Drug Susceptibility Profile of OBP-601, a Novel NRTI, Using a Comprehensive Panel of NRTI- or NNRTI-resistant Viruses
Jan Weber*1, J Weberova1, A Vazquez1, Y Urata2, T Matsuda2, R Shafer3, E Arts4, and M Quinones-Mateu1
1Diagnostic Hybrids Inc, Cleveland, OH, US; 2Oncolys BioPharma, Tokyo, Japan; 3Stanford Univ, Palo Alto, CA, US; and 4Case Western Reserve Univ, Cleveland, OH, US
Background: Despite the relative success of ART, emergence
of drug-resistant HIV-1 variants continues to be the major cause for treatment
failure. OBP-601 (4’-Ed4T) is a novel nucleoside analog with potent anti-HIV-1
activity and limited cellular toxicity, which has a unique in vitro resistance
profile. Here we evaluated the ability of OBP-601 to inhibit the replication of
multi-drug resistant viruses, and its potential use in combination therapy.
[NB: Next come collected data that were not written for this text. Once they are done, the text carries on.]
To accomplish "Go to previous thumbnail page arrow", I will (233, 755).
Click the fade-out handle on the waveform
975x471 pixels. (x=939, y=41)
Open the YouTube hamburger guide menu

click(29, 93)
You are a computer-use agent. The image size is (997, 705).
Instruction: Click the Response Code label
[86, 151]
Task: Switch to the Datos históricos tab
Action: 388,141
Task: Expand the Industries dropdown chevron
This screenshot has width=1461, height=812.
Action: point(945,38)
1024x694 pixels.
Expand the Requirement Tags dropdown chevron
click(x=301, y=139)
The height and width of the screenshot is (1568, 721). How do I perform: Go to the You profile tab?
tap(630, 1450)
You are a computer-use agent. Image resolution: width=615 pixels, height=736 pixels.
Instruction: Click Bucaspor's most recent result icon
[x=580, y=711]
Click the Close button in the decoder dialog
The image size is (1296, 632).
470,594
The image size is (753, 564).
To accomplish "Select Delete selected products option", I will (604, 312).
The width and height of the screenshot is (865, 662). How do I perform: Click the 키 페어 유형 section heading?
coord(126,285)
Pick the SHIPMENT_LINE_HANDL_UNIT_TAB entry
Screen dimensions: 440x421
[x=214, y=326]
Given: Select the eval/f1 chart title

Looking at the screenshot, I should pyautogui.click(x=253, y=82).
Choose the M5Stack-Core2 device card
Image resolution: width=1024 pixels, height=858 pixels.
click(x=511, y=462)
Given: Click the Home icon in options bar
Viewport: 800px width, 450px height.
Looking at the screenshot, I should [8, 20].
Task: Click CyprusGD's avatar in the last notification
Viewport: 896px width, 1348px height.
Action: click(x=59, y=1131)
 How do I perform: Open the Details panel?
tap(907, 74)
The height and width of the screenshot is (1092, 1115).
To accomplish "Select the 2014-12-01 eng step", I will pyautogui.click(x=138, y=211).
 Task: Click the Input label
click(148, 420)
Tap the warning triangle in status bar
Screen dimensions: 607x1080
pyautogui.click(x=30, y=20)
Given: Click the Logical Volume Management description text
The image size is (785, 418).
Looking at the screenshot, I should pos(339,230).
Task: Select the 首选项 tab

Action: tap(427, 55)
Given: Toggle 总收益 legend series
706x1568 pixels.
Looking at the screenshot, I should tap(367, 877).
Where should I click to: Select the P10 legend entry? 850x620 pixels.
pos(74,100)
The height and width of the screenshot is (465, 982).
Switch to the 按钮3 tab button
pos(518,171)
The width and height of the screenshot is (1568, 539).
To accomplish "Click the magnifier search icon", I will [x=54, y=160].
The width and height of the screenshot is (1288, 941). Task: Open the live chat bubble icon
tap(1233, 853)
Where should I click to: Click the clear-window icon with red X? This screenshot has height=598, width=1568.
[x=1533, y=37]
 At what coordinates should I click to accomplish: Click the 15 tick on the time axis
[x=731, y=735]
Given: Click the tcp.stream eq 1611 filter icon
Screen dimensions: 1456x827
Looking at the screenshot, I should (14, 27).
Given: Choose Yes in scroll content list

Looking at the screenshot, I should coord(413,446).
Methods: A panel of 40 3’Gag/PR/RT-recombinant
viruses were generated using polymerase chain reaction (PCR) products from
clinical samples harboring selected sets of NRTI resistance mutations (e.g., NAM, TAM41, TAM67, M41l+V118I, K65R, L74V, and Q151M, plus K103N + M184V). These viruses
were employed in drug susceptibility assays to test the activity of OBP-601
alone or in combination with zidovudine (AZT), stavudine (d4T), abacavir (ABC),
tenofovir (TDF), lamivudine (3TC), efavirenz (EFV), nevirapine (NVP), lopinavir
(LPV), atazanavir (ATV), and darunavir (DRV). Viral replication was quantified
using luciferase expression and/or an in-house reverse transcriptase (RT)
assay, and 50% (IC50) inhibition concentration were determined.
Antiviral isobolograms were calculated for the combination studies.
Results: OBP-601 susceptibility of recombinant
viruses carrying wild type 3’Gag/PR/RT sequences ranged from 0.76 to 5.80 µM in
our in vitro system, slightly lower than the parental compound d4T (1.57
to 6.06 µM). The anti-HIV-1 activity of OBP-601 was reduced in most viruses
carrying NAM (5- to 10-fold), TAM41 (0.3- to 4.3-fold), and TAM67 (1.6- to
7.8-fold) resistance mutations, together with K103N + M184V. Interestingly,
viruses carrying the Q151M substitution were hypersusceptible to OBP-601 (0.1-
to 0.2-fold), even in the presence of K65R (0.7- to 1.2-fold). More important,
OBP-601 showed strong (AZT, EFV) to moderate (ABC, TDF, NVP) synergistic
interaction with different antiretroviral drugs in wild type viruses. Similar
results were obtained with 3TC, EFV, and ABC in viruses carrying M184V, K103N,
and Q151M, respectively.
Conclusions: This novel nucleoside analog has proven
to be more potent and less toxic than d4T. Its unique resistance profile, effectiveness
against drug-resistant viruses (e.g., carrying the Q151M complex), and the
synergistic effect with other reverse transcriptase inhibitors (RTI) (in both
wild type and drug-resistant viruses) warrant further investigation for its
potential use in combination therapy against HIV-1.